次に、作成済みのRequest TypeのTasks & Actionsにミラーボールのアクションを追加します。
今回は以下ブログで作成したフローを流用しています。
アクション追加時に「Run a workflow」を選択します。
「Assign individual app to user」や「Add user to a group」などと並んで「Run a workflow」が選択できます。
承認時にミラーボールを回すアクションを設定します。
タスク名を「ミラーボール、回ります。」とし、TypeをOkta「Run a workflow」、ワークフローにはinvoke-lambda-mirror-ball-onを選択します。
また承認タスク「承認者は申請内容を確認して…」の前にドラッグ&ドロップで移動しておきます。
これにより「承認タスクの前 = 承認依頼時」にミラーボールが回り始めます。
次に承認完了後にミラーボールを止めるアクションも追加します。
タスク名を「ミラーボール、止まります。」とし、ワークフローはinvoke-lambda-mirror-ball-offを選択します。
「ミラーボール、止まります。」アクションのLogicタブで、表示条件を設定します。
「Only show this task if」として承認タスク「承認者は申請内容を確認して…」が「is completed」の場合のみ表示されるよう設定します。
これにより承認が完了したあとにのみミラーボールOFFのアクションが実行されます。
承認もされていないのにミラーボールが止まってしまったら困りますからね。
申請してみる
以上で設定が完了しました。
では実際に申請を出してみましょう。
申請フォームに申請理由を書き添えて「Submit new request」をクリックします。
今回は「ミラーボールを回したいです。回させてください。お願いします。お願いします。お願いします。」と入力しました。気持ちが溢れています。
申請が送信されると、「ミラーボール、回ります。」アクションが実行されます。
承認者が判断を下すより先に、ミラーボールが光り出します。
回っています。キレイだね…。
ミラーボールが光り続ける中、承認者側の画面では承認タスクが「IN PROGRESS」で表示されています。
Approveするか、Denyするか、今それが問われています…。
承認が完了すると「ミラーボール、止まります。」アクションが実行されます。
止まりました。承認完了です。
これでミラーボールも役目を終えます。お疲れ様でした。
さいごに
以上、Okta Access RequestsとOkta Workflowsで承認依頼時にミラーボールを光らせてみました。
CloudWatch Alarm、Claude Code Hooksと続いてきたミラーボールシリーズも今回で3作目になりました。ミラーボールを軸に技術を繋いでいく、そういうスタイルで回し続けていきます。

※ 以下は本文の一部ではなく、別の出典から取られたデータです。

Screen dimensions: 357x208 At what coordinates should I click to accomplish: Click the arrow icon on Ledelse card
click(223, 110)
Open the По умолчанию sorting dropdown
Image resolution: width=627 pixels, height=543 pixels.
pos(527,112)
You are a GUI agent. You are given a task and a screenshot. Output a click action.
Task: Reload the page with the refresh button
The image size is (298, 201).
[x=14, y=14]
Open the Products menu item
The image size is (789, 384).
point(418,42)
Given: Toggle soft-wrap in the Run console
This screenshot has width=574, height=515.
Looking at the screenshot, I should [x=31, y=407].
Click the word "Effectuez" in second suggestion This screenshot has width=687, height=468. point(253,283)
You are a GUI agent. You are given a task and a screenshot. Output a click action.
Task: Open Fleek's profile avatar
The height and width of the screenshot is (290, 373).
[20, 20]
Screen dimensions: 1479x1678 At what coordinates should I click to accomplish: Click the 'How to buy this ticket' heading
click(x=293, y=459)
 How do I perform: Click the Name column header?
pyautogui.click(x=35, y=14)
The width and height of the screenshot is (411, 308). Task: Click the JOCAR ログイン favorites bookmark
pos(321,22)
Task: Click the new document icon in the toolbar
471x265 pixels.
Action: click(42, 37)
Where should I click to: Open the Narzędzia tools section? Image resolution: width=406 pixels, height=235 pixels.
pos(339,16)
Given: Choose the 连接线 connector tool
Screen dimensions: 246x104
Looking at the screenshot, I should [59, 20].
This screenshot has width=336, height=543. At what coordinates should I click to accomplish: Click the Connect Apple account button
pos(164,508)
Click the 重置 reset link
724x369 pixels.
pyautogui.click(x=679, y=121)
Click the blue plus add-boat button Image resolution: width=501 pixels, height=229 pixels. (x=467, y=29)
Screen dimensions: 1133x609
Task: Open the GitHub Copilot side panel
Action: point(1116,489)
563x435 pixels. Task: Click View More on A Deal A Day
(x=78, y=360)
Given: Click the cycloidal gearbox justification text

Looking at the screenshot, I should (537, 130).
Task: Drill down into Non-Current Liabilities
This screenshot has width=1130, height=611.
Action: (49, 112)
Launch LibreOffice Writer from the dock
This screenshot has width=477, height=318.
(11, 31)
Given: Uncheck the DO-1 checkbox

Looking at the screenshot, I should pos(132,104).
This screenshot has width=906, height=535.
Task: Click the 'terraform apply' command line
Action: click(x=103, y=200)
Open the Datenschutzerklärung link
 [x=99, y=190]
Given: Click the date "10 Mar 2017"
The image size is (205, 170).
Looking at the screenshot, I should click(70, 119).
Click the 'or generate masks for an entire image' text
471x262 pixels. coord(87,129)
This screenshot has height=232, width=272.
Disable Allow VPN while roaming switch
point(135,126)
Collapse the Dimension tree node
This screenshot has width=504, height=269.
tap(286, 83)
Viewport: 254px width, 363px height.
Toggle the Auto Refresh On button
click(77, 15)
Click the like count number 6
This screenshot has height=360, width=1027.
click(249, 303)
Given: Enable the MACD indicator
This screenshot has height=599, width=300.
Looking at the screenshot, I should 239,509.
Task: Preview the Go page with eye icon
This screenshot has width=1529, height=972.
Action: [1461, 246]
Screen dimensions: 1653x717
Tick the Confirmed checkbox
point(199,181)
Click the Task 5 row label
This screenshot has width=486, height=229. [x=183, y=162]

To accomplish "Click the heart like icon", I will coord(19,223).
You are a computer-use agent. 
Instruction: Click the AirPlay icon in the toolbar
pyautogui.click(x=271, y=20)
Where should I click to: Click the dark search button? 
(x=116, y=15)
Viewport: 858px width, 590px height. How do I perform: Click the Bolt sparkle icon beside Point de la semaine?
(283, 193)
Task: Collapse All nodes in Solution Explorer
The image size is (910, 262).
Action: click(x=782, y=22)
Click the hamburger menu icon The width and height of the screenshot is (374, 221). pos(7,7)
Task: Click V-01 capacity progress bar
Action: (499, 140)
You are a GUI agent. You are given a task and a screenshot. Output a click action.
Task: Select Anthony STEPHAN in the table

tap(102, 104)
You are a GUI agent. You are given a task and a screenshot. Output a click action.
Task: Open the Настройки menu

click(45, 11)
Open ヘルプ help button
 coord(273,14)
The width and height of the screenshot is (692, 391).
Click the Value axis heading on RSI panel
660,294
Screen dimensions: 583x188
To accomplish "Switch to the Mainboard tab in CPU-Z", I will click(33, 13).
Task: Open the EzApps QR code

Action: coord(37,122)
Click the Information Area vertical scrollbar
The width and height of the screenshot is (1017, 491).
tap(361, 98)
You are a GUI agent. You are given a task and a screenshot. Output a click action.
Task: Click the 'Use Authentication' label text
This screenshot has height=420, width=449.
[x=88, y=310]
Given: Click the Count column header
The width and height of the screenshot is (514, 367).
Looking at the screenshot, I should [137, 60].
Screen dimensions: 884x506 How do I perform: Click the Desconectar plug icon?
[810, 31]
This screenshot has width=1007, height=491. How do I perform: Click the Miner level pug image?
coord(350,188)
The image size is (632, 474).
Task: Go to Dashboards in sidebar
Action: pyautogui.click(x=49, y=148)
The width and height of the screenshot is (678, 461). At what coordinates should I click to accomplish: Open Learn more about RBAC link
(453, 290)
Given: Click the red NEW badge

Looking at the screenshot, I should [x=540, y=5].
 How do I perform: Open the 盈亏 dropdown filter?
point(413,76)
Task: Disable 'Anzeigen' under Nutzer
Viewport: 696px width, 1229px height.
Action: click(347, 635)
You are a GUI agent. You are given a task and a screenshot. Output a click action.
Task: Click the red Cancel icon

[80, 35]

本ブログで実装したものは、承認依頼と連動してミラーボールが回ったり止まったりする、ただそれだけのことです。
しかし日常の業務の中にこういった遊び心を入れると、なかなか楽しくなります。
権限管理という地味なオペレーションにミラーボールを持ち込む、それが今の私のパッションです。
ぜひ皆様もお手元のOkta Access Requestsに組み込んで遊んでみてください。
この記事が誰かのお役に立てば幸いです。